━━ Data ━━
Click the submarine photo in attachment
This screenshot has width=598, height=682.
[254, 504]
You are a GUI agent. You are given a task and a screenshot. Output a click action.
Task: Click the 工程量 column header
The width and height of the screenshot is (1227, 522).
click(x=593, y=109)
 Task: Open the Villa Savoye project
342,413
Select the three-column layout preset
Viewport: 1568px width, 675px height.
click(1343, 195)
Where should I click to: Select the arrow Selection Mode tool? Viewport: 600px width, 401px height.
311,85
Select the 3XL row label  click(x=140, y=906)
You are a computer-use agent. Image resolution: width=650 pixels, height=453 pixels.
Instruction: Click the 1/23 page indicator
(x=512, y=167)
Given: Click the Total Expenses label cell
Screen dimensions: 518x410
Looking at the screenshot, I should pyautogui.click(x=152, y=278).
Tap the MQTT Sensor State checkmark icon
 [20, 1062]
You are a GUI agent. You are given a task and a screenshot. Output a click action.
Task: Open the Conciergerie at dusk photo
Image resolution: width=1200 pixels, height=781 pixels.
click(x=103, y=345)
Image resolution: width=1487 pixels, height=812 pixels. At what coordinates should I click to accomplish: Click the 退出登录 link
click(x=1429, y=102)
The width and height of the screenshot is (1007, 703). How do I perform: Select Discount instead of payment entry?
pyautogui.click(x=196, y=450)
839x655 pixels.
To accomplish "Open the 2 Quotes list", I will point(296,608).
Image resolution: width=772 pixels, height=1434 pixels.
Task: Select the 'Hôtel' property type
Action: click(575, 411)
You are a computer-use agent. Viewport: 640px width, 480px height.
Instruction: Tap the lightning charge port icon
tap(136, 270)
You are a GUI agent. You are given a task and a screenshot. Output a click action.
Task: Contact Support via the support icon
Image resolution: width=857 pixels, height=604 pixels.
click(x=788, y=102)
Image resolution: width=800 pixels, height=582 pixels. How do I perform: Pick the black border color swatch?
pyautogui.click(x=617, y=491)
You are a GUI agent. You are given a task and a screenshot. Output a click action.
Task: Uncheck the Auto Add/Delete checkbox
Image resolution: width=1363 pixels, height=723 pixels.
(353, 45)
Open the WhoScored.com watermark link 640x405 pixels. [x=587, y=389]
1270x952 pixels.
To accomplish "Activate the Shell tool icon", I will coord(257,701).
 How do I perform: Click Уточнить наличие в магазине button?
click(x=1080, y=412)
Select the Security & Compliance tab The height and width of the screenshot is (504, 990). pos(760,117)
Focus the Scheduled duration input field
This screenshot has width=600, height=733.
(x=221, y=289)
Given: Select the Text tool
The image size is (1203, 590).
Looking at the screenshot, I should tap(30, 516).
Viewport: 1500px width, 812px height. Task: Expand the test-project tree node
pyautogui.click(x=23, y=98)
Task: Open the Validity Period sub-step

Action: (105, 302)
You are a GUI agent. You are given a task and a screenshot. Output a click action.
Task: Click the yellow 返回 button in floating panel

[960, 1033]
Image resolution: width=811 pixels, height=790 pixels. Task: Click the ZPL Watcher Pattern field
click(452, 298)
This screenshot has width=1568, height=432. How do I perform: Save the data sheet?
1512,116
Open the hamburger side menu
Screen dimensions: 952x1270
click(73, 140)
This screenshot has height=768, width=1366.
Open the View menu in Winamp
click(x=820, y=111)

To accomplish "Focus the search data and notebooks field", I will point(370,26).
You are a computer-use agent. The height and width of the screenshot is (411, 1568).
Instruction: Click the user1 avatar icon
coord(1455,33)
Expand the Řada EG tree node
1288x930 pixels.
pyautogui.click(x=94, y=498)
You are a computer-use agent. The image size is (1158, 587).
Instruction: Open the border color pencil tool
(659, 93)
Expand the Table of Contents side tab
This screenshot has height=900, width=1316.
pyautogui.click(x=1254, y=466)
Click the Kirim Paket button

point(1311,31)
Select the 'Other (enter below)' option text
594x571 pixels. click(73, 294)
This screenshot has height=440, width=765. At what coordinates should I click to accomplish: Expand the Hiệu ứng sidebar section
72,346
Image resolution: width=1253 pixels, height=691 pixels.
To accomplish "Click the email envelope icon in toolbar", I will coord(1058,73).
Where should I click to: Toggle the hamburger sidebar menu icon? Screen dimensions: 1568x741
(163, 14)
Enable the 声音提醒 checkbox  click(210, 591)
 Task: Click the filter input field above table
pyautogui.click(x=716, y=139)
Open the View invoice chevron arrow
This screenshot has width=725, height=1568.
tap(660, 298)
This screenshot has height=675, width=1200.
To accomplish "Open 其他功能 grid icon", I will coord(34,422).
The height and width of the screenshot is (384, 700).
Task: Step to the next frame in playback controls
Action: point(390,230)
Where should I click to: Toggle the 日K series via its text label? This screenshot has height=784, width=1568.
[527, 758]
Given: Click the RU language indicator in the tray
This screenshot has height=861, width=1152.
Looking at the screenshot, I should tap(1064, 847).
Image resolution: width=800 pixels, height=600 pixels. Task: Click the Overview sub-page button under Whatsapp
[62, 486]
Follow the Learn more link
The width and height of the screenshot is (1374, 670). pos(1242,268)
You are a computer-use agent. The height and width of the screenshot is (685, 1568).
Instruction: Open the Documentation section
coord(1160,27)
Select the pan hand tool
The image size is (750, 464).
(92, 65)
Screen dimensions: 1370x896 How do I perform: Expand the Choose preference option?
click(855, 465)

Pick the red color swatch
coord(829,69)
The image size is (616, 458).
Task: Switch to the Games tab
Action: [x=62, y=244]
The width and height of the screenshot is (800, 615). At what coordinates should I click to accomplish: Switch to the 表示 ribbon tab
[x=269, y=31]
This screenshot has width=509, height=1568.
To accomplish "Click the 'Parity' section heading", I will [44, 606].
━━━
All records shown above need to be written out again verbatim.

Click the submarine photo in attachment
This screenshot has width=598, height=682.
[254, 504]
You are a GUI agent. You are given a task and a screenshot. Output a click action.
Task: Click the 工程量 column header
The width and height of the screenshot is (1227, 522).
click(x=593, y=109)
 Task: Open the Villa Savoye project
342,413
Select the three-column layout preset
Viewport: 1568px width, 675px height.
click(1343, 195)
Where should I click to: Select the arrow Selection Mode tool? Viewport: 600px width, 401px height.
311,85
Select the 3XL row label  click(x=140, y=906)
You are a computer-use agent. Image resolution: width=650 pixels, height=453 pixels.
Instruction: Click the 1/23 page indicator
(x=512, y=167)
Given: Click the Total Expenses label cell
Screen dimensions: 518x410
Looking at the screenshot, I should pyautogui.click(x=152, y=278).
Tap the MQTT Sensor State checkmark icon
 [20, 1062]
You are a GUI agent. You are given a task and a screenshot. Output a click action.
Task: Open the Conciergerie at dusk photo
Image resolution: width=1200 pixels, height=781 pixels.
click(x=103, y=345)
Image resolution: width=1487 pixels, height=812 pixels. At what coordinates should I click to accomplish: Click the 退出登录 link
click(x=1429, y=102)
The width and height of the screenshot is (1007, 703). How do I perform: Select Discount instead of payment entry?
pyautogui.click(x=196, y=450)
839x655 pixels.
To accomplish "Open the 2 Quotes list", I will point(296,608).
Image resolution: width=772 pixels, height=1434 pixels.
Task: Select the 'Hôtel' property type
Action: click(575, 411)
You are a computer-use agent. Viewport: 640px width, 480px height.
Instruction: Tap the lightning charge port icon
tap(136, 270)
You are a GUI agent. You are given a task and a screenshot. Output a click action.
Task: Contact Support via the support icon
Image resolution: width=857 pixels, height=604 pixels.
click(x=788, y=102)
Image resolution: width=800 pixels, height=582 pixels. How do I perform: Pick the black border color swatch?
pyautogui.click(x=617, y=491)
You are a GUI agent. You are given a task and a screenshot. Output a click action.
Task: Uncheck the Auto Add/Delete checkbox
Image resolution: width=1363 pixels, height=723 pixels.
(353, 45)
Open the WhoScored.com watermark link 640x405 pixels. [x=587, y=389]
1270x952 pixels.
To accomplish "Activate the Shell tool icon", I will coord(257,701).
 How do I perform: Click Уточнить наличие в магазине button?
click(x=1080, y=412)
Select the Security & Compliance tab The height and width of the screenshot is (504, 990). pos(760,117)
Focus the Scheduled duration input field
This screenshot has width=600, height=733.
(x=221, y=289)
Given: Select the Text tool
The image size is (1203, 590).
Looking at the screenshot, I should tap(30, 516).
Viewport: 1500px width, 812px height. Task: Expand the test-project tree node
pyautogui.click(x=23, y=98)
Task: Open the Validity Period sub-step

Action: (105, 302)
You are a GUI agent. You are given a task and a screenshot. Output a click action.
Task: Click the yellow 返回 button in floating panel

[960, 1033]
Image resolution: width=811 pixels, height=790 pixels. Task: Click the ZPL Watcher Pattern field
click(452, 298)
This screenshot has width=1568, height=432. How do I perform: Save the data sheet?
1512,116
Open the hamburger side menu
Screen dimensions: 952x1270
click(73, 140)
This screenshot has height=768, width=1366.
Open the View menu in Winamp
click(x=820, y=111)

To accomplish "Focus the search data and notebooks field", I will point(370,26).
You are a computer-use agent. The height and width of the screenshot is (411, 1568).
Instruction: Click the user1 avatar icon
coord(1455,33)
Expand the Řada EG tree node
1288x930 pixels.
pyautogui.click(x=94, y=498)
You are a computer-use agent. The image size is (1158, 587).
Instruction: Open the border color pencil tool
(659, 93)
Expand the Table of Contents side tab
This screenshot has height=900, width=1316.
pyautogui.click(x=1254, y=466)
Click the Kirim Paket button

point(1311,31)
Select the 'Other (enter below)' option text
594x571 pixels. click(73, 294)
This screenshot has height=440, width=765. At what coordinates should I click to accomplish: Expand the Hiệu ứng sidebar section
72,346
Image resolution: width=1253 pixels, height=691 pixels.
To accomplish "Click the email envelope icon in toolbar", I will coord(1058,73).
Where should I click to: Toggle the hamburger sidebar menu icon? Screen dimensions: 1568x741
(163, 14)
Enable the 声音提醒 checkbox  click(210, 591)
 Task: Click the filter input field above table
pyautogui.click(x=716, y=139)
Open the View invoice chevron arrow
This screenshot has width=725, height=1568.
tap(660, 298)
This screenshot has height=675, width=1200.
To accomplish "Open 其他功能 grid icon", I will coord(34,422).
The height and width of the screenshot is (384, 700).
Task: Step to the next frame in playback controls
Action: point(390,230)
Where should I click to: Toggle the 日K series via its text label? This screenshot has height=784, width=1568.
[527, 758]
Given: Click the RU language indicator in the tray
This screenshot has height=861, width=1152.
Looking at the screenshot, I should tap(1064, 847).
Image resolution: width=800 pixels, height=600 pixels. Task: Click the Overview sub-page button under Whatsapp
[62, 486]
Follow the Learn more link
The width and height of the screenshot is (1374, 670). pos(1242,268)
You are a computer-use agent. The height and width of the screenshot is (685, 1568).
Instruction: Open the Documentation section
coord(1160,27)
Select the pan hand tool
The image size is (750, 464).
(92, 65)
Screen dimensions: 1370x896 How do I perform: Expand the Choose preference option?
click(855, 465)

Pick the red color swatch
coord(829,69)
The image size is (616, 458).
Task: Switch to the Games tab
Action: [x=62, y=244]
The width and height of the screenshot is (800, 615). At what coordinates should I click to accomplish: Switch to the 表示 ribbon tab
[x=269, y=31]
This screenshot has width=509, height=1568.
To accomplish "Click the 'Parity' section heading", I will [44, 606].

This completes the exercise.